食い続けるだけならまだしも、他のものを一切食べなくなるのが問題だ。
アンパンマンパンだけで小さな腹がいっぱいになるのだから当然だ。
俺たちが毎日、塩分や糖分を抑え、栄養のバランスに配慮した幼児食を手間ヒマかけて作ってやっても、手で払い除ける動作とともに「いや、あるだろ??? アレがよお!!」だからな。
1歳半の、まだ「マンマ」しか言葉を知らないはずの赤ちゃんがはっきりこのように言うから腰が抜けるくらいびっくりする。俺にしか聞こえていないかもしれないが。
俺は麻薬取締官に言いたい。
あのパンを速やかに全国のスーパーから締め出してほしい。
ここで「いや、お前が買わなきゃいいんじゃね」と思うあなたは、まだ覚醒剤等の恐ろしさを知らない。
なぜなら、麻薬中毒者にとっての渋谷の路地裏のごとく、赤ん坊どもはスーパーに1歩足を踏み入れただけで「ここはアンパンマンパンだ」ってわかるんだよな。いや、ここはアンパンマンパンではないんだが。
少しでもパン売り場付近を通りかかろうものなら、ヤクを目の前にした中毒患者のように喚き散らし、これを買え、絶対買えとワチャワチャ言い始める。これがうるさいけど可愛い。
まあ、多少食べさせて、少しの間だけでも静かにしているのならと思って買う。以後、それしか食わなくなる。行政の手助けが必要だ。
といった話を、今や俺と同様に既婚・子持ちとなった同僚にしたところ「お前それ赤ちゃんに舐められてるぞ? これからも喚き散らせば何でも与えるのか? 心を鬼にして、1週間くらいあげなかったらパンの存在も忘れるよ」などと厳しい言い方をされたから、かなり固めのフランスパンで殴打して黙らせた。
が、たしかに同僚が言うことにも一理あると思ったから、その日を境に、多少喚こうが不満を言おうが、アンパンマンパンを封印するようにした。
すると、同僚の言うとおり、当初は不満をぶつぶつ言っていたが、だんだんと元の食生活に戻っていった。麻薬中毒者のリハビリ生活とまったく同じである。

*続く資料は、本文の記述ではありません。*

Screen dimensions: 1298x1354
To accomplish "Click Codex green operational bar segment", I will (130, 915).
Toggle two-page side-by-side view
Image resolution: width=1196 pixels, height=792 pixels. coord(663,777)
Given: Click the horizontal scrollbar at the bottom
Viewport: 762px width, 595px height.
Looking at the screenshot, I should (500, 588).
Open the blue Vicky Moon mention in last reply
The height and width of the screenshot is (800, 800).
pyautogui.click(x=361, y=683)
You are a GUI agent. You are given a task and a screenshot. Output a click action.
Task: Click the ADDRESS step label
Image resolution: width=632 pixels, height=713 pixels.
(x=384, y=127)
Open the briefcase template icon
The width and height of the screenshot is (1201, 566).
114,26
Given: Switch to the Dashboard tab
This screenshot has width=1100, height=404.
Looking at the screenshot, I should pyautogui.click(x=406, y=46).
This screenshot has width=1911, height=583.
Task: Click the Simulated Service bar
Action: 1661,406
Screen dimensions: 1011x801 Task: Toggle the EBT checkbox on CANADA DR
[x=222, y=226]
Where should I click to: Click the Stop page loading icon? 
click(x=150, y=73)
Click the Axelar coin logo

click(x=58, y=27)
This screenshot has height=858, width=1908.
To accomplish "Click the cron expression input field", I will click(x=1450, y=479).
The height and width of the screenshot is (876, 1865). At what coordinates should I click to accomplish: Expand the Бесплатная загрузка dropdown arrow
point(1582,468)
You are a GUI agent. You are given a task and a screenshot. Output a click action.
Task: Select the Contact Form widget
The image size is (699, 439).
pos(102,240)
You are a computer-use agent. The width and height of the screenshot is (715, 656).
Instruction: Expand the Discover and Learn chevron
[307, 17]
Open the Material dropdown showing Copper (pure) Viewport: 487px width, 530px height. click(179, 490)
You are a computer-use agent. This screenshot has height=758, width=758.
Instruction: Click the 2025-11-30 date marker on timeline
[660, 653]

あのパン、おいそれと与えていいものじゃないな。ダメ、ぜったい(に近い)。
そう思いつつ、アンパンマンを戸棚にしまってから、数日経過したある日。
部屋に赤ちゃんを残し、俺がせっせと洗濯物を取り込んでいる時、「なんか、静かだな・・・」と感じた。
これも独身者に解説するが、この「なんか静かだな」というのは、ほぼ間違いなく、何か良くないことを赤ちゃんがせっせとしている時のキーワードだと思ってもらいたい。
多少の不安を抱えつつ、部屋に戻ってきた俺の眼の前に飛び込んできた光景がこれだ。
アンパンマンパンを窃盗した疑いがかけられている容疑者の写真である。
既に飲み込めないほどのパンを口に頬張りながら、両手でパンの二刀流をするという欲深さがやばい。
俺は岸田政権に陳情したい。アンパンマンパンを一刻も早く法規制してくれ!!